▼

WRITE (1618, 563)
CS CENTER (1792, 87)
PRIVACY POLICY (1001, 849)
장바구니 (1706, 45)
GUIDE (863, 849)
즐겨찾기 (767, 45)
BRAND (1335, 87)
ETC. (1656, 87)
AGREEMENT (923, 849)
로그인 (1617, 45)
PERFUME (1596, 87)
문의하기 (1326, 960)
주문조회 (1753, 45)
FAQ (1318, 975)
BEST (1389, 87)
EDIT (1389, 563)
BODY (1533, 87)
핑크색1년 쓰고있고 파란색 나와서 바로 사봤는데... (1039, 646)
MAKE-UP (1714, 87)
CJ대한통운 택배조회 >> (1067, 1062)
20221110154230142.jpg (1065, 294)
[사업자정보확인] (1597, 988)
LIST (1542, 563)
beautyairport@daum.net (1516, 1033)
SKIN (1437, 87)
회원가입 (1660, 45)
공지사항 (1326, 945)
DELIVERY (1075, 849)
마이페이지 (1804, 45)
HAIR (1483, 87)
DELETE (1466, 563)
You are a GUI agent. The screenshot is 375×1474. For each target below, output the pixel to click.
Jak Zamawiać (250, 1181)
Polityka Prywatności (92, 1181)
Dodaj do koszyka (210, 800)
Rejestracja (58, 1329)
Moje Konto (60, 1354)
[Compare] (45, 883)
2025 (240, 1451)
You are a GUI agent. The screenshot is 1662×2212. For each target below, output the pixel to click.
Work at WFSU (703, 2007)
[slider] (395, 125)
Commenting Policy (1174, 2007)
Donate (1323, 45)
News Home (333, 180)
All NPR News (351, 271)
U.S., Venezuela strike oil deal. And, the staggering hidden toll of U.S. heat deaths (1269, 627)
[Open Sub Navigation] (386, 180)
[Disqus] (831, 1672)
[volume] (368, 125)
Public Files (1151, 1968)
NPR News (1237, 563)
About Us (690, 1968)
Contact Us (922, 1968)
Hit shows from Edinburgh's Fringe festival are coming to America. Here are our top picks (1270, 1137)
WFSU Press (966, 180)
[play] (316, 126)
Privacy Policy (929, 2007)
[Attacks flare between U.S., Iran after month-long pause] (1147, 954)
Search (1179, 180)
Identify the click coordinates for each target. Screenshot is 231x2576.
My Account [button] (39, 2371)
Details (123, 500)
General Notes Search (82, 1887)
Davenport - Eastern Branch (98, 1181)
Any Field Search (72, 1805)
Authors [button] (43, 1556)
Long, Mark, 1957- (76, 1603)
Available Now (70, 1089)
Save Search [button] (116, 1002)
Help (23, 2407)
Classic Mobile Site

▲

**Exercise**
All of the data above is to be transcribed without alteration.

**Response below**
WRITE (1618, 563)
CS CENTER (1792, 87)
PRIVACY POLICY (1001, 849)
장바구니 (1706, 45)
GUIDE (863, 849)
즐겨찾기 (767, 45)
BRAND (1335, 87)
ETC. (1656, 87)
AGREEMENT (923, 849)
로그인 (1617, 45)
PERFUME (1596, 87)
문의하기 (1326, 960)
주문조회 (1753, 45)
FAQ (1318, 975)
BEST (1389, 87)
EDIT (1389, 563)
BODY (1533, 87)
핑크색1년 쓰고있고 파란색 나와서 바로 사봤는데... (1039, 646)
MAKE-UP (1714, 87)
CJ대한통운 택배조회 >> (1067, 1062)
20221110154230142.jpg (1065, 294)
[사업자정보확인] (1597, 988)
LIST (1542, 563)
beautyairport@daum.net (1516, 1033)
SKIN (1437, 87)
회원가입 (1660, 45)
공지사항 (1326, 945)
DELIVERY (1075, 849)
마이페이지 (1804, 45)
HAIR (1483, 87)
DELETE (1466, 563)
You are a GUI agent. The screenshot is 375×1474. For each target below, output the pixel to click.
Jak Zamawiać (250, 1181)
Polityka Prywatności (92, 1181)
Dodaj do koszyka (210, 800)
Rejestracja (58, 1329)
Moje Konto (60, 1354)
[Compare] (45, 883)
2025 (240, 1451)
You are a GUI agent. The screenshot is 1662×2212. For each target below, output the pixel to click.
Work at WFSU (703, 2007)
[slider] (395, 125)
Commenting Policy (1174, 2007)
Donate (1323, 45)
News Home (333, 180)
All NPR News (351, 271)
U.S., Venezuela strike oil deal. And, the staggering hidden toll of U.S. heat deaths (1269, 627)
[Open Sub Navigation] (386, 180)
[Disqus] (831, 1672)
[volume] (368, 125)
Public Files (1151, 1968)
NPR News (1237, 563)
About Us (690, 1968)
Contact Us (922, 1968)
Hit shows from Edinburgh's Fringe festival are coming to America. Here are our top picks (1270, 1137)
WFSU Press (966, 180)
[play] (316, 126)
Privacy Policy (929, 2007)
[Attacks flare between U.S., Iran after month-long pause] (1147, 954)
Search (1179, 180)
Identify the click coordinates for each target. Screenshot is 231x2576.
My Account [button] (39, 2371)
Details (123, 500)
General Notes Search (82, 1887)
Davenport - Eastern Branch (98, 1181)
Any Field Search (72, 1805)
Authors [button] (43, 1556)
Long, Mark, 1957- (76, 1603)
Available Now (70, 1089)
Save Search [button] (116, 1002)
Help (23, 2407)
Classic Mobile Site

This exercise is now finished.